TEXT PASSAGE:
"""

She never accepts self pity in her life. Even if you offer her a dollar bill she will refuse despite her needing it badly. Her principle, "work for things, never ask from guys." Her boyfriend never knew how to be asked for money for lipstick [don’t kill me for this]. If it means walking to work or plaiting someone's hair to get money for her daily needs as a woman, she did it. Her principle is “never depend on a man, learn to do it yourself.” Truly she lived by her principle. She could embarrass you if you wanted to pay her bill thinking she will throw away her principle. You will be very wrong. 

She combined trust in God, hard work and deterministic virtues in setting goals and pursuing them. If you thought younger age is an excuse, you were very wrong when it comes to her. She's a proverbial lady who aims higher no matter how much bombardments come her way, she keeps the fire burning with a 'genre' of daring the waters.  

I used to have low esteem; I used to think am not good enough for some things. But she could tell me "you are too negative sometimes, this is not good." The seriousness in her voice combined with intolerance for negativity and care made me rise-up above pitifulness. She helped me position myself where I can walk with my head high among giants in life. She often said “in the end it's not the years in your life that count, it is the life in your years.” That drove her do things considered beyond her age. Quite daring!

"""

EXERCISES TO COMPLETE:
1. Translate this sentence from the character sketch into Spanish: "She helped me position myself where I can walk with my head high among giants in life."
2. Write out the part of the character sketch starting at "She never accepts" and ending at "be very wrong.".
3. Summarize the character sketch in two sentences.
Work only from the character sketch above, without outside knowledge.

SUPPLIED MATERIAL:

"""

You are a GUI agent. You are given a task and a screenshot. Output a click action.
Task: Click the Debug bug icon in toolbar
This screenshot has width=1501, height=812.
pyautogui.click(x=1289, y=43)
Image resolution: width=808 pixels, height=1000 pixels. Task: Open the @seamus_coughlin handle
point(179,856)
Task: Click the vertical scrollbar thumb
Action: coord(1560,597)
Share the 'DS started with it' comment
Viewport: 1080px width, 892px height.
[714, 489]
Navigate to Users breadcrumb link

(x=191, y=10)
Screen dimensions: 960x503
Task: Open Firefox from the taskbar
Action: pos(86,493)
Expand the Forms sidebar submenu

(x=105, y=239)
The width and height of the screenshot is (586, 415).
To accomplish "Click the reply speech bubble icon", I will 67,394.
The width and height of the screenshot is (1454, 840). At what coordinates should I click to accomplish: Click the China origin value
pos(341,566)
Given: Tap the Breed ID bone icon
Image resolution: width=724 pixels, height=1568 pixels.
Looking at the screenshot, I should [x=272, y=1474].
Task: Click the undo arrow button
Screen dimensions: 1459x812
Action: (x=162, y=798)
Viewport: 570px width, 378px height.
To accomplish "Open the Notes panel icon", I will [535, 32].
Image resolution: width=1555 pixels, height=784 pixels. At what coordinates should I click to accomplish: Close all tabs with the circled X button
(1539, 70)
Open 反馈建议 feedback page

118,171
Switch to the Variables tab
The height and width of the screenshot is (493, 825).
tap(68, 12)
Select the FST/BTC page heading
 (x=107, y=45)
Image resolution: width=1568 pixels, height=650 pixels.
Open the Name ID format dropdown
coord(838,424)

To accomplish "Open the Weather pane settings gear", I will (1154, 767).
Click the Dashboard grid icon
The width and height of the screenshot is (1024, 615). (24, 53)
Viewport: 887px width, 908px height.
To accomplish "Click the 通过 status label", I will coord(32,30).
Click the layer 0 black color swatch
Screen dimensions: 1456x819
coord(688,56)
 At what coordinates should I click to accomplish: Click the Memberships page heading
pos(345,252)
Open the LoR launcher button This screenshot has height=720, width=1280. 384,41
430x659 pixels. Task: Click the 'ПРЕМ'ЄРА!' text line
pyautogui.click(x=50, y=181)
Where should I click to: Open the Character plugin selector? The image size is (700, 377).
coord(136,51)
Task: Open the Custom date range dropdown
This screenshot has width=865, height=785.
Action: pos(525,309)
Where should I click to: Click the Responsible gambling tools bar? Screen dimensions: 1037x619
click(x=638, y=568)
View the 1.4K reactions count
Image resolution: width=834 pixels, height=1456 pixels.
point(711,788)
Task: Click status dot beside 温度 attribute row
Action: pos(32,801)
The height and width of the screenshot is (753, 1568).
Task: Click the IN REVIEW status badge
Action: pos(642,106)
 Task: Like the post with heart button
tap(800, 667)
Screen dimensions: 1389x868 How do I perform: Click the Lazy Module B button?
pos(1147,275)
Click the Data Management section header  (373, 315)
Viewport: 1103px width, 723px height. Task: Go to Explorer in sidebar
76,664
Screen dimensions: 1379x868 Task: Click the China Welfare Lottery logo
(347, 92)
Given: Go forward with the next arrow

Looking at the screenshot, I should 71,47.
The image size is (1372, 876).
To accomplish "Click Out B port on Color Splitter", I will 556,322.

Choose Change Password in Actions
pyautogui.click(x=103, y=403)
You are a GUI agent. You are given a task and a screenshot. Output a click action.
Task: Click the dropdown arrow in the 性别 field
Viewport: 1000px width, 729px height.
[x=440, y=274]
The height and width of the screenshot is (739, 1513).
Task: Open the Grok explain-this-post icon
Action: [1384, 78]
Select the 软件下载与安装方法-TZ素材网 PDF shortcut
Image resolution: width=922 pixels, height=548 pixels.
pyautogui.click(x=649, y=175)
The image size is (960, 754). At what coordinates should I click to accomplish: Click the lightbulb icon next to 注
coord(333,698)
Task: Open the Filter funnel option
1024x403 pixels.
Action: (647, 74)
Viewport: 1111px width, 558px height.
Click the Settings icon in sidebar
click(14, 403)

"""

RESULTS BY TASK:
1. Ella me ayudó a posicionarme donde puedo caminar con la cabeza en alto entre gigantes en la vida.

2.
She never accepts self pity in her life. Even if you offer her a dollar bill she will refuse despite her needing it badly. Her principle, "work for things, never ask from guys." Her boyfriend never knew how to be asked for money for lipstick [don’t kill me for this]. If it means walking to work or plaiting someone's hair to get money for her daily needs as a woman, she did it. Her principle is “never depend on a man, learn to do it yourself.” Truly she lived by her principle. She could embarrass you if you wanted to pay her bill thinking she will throw away her principle. You will be very wrong.

3. The character sketch describes a woman who never accepts self-pity, refuses money even when she badly needs it, and lives by the principle of never depending on a man. She combined trust in God and hard work in pursuing her goals, and her intolerance for negativity helped the narrator rise above low self-esteem.